ACTION ITEM
Find every line in the entries that holds the string "navigation" and report it.

--- TASK INPUTS ---

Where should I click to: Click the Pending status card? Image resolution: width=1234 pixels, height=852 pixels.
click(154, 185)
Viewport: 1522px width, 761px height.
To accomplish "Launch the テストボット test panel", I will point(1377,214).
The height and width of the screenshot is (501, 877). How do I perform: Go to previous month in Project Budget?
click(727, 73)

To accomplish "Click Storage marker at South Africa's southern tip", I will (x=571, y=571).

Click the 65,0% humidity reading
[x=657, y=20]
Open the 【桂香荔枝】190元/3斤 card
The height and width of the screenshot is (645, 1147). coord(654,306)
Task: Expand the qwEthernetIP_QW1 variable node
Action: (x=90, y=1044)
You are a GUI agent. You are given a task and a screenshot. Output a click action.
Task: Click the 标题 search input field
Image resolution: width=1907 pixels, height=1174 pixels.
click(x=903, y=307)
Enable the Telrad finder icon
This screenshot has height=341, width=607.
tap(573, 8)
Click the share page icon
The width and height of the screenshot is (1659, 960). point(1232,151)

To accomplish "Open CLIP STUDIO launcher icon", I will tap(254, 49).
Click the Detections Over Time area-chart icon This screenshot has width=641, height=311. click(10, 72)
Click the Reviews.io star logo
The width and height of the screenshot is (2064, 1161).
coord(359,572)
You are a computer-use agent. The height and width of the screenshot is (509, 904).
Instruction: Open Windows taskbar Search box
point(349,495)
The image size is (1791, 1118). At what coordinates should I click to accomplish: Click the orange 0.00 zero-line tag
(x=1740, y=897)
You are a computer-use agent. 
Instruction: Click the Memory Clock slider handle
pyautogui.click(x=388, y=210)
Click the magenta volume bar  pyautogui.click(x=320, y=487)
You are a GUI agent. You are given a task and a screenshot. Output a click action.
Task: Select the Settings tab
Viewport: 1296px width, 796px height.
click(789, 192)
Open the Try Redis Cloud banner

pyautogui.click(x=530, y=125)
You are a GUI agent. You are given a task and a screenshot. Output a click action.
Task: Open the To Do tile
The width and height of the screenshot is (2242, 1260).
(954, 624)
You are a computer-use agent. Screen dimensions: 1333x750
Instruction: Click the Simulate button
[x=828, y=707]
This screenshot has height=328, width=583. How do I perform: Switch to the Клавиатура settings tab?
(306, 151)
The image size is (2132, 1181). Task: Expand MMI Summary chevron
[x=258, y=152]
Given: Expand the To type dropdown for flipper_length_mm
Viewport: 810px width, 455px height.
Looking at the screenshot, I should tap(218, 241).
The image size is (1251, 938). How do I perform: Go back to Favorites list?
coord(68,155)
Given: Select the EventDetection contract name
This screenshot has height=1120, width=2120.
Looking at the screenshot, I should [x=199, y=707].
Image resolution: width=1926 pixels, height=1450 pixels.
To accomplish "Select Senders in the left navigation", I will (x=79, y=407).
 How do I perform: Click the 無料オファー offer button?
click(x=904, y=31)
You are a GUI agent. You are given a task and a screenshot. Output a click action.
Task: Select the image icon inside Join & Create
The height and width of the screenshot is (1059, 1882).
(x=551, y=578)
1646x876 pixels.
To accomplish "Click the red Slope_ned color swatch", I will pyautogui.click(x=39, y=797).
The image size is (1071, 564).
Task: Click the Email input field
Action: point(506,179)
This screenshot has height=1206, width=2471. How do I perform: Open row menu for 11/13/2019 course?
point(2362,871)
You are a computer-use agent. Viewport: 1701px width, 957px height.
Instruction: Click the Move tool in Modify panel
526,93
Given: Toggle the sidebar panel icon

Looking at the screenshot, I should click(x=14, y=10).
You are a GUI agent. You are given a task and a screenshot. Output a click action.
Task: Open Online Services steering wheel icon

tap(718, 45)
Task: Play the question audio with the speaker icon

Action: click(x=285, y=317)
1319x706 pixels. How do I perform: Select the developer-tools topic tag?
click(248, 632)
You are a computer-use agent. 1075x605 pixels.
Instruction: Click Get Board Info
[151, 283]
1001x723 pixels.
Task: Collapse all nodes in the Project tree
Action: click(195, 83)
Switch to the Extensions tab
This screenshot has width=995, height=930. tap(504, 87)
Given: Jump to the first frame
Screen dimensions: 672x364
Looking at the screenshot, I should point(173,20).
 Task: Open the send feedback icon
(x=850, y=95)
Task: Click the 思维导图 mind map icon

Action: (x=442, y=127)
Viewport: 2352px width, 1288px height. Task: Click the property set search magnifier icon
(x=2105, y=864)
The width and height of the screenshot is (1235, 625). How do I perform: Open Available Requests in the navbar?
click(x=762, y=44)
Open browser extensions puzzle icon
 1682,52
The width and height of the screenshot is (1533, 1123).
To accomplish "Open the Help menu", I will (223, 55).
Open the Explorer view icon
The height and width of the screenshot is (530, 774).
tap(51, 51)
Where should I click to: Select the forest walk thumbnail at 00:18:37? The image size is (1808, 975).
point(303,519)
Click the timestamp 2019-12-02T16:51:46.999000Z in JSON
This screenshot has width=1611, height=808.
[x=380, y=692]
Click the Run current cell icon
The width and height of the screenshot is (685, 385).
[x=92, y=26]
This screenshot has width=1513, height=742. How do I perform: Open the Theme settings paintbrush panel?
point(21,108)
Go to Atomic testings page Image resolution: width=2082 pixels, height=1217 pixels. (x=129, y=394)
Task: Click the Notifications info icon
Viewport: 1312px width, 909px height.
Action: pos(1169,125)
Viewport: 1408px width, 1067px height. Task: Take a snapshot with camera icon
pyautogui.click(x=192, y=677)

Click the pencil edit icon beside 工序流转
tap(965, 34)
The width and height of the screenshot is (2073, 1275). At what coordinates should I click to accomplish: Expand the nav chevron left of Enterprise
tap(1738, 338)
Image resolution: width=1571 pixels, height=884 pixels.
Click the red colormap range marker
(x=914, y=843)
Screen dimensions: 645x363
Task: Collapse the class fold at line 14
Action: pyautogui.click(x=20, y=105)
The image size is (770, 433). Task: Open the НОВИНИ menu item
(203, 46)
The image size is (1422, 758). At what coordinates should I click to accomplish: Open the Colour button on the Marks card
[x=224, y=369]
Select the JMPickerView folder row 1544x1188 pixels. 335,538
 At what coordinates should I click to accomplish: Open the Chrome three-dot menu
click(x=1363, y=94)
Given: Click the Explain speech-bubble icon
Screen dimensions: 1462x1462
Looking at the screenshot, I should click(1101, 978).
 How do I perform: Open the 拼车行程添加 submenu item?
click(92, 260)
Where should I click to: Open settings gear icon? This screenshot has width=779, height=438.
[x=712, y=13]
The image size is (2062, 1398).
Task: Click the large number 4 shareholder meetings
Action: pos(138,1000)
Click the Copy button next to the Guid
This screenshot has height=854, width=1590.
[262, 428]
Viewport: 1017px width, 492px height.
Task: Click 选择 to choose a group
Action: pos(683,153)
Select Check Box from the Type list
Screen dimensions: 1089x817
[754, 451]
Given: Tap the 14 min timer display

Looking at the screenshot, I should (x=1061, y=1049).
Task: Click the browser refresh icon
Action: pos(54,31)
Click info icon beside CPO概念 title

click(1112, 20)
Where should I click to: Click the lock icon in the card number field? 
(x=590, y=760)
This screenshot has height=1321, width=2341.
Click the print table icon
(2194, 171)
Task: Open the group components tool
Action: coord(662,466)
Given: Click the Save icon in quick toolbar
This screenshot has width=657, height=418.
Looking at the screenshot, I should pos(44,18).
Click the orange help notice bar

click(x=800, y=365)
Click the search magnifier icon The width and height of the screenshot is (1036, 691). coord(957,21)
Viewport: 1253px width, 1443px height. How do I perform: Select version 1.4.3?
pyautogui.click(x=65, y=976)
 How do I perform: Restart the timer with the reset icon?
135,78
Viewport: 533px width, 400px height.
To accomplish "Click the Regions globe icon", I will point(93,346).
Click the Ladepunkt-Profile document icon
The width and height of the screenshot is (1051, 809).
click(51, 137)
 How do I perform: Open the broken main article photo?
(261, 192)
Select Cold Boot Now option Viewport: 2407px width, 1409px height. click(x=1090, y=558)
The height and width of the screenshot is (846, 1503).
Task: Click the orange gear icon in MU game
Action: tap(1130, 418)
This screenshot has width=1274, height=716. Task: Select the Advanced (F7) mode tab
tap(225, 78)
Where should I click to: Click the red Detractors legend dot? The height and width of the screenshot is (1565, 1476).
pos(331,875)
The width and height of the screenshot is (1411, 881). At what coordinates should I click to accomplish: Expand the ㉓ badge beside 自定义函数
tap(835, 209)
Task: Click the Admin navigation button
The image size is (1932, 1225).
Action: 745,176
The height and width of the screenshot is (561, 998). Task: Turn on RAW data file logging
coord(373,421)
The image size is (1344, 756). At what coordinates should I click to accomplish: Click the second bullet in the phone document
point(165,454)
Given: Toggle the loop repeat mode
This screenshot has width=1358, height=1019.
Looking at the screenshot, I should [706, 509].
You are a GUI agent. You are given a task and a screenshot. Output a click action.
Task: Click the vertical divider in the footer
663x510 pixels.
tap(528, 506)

---

RESPONSE TO THE TASK
To accomplish "Select Senders in the left navigation", I will (x=79, y=407).
Task: Click the Admin navigation button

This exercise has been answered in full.